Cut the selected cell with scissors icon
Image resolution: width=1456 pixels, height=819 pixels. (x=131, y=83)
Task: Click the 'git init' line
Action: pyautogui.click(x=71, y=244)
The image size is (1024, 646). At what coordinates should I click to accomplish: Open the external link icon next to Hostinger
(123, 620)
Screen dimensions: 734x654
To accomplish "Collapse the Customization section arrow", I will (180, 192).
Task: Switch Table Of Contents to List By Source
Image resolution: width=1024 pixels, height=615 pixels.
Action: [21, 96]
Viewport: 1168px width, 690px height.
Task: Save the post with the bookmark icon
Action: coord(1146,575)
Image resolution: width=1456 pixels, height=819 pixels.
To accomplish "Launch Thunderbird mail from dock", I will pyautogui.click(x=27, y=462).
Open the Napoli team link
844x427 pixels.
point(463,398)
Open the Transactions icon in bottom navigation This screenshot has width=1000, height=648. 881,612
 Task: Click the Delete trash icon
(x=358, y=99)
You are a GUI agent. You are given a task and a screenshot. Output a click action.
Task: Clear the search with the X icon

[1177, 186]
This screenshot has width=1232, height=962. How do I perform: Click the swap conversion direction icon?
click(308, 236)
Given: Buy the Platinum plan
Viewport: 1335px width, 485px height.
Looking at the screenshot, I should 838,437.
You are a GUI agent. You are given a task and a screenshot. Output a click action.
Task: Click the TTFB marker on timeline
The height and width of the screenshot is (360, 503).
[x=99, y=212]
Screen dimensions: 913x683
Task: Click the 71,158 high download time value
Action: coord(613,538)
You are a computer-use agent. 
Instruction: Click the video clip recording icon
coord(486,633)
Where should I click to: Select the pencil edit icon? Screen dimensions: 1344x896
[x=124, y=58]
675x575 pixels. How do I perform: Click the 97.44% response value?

*PROBLEM DETAILS*:
Rewrite the entries between the line holding "Where should I" and the end of the entries, inclusive, replacing "pencil" with "pen" and changing nothing else.

*RESULT FOR THIS EXERCISE*:
Where should I click to: Select the pen edit icon? Screen dimensions: 1344x896
[x=124, y=58]
675x575 pixels. How do I perform: Click the 97.44% response value?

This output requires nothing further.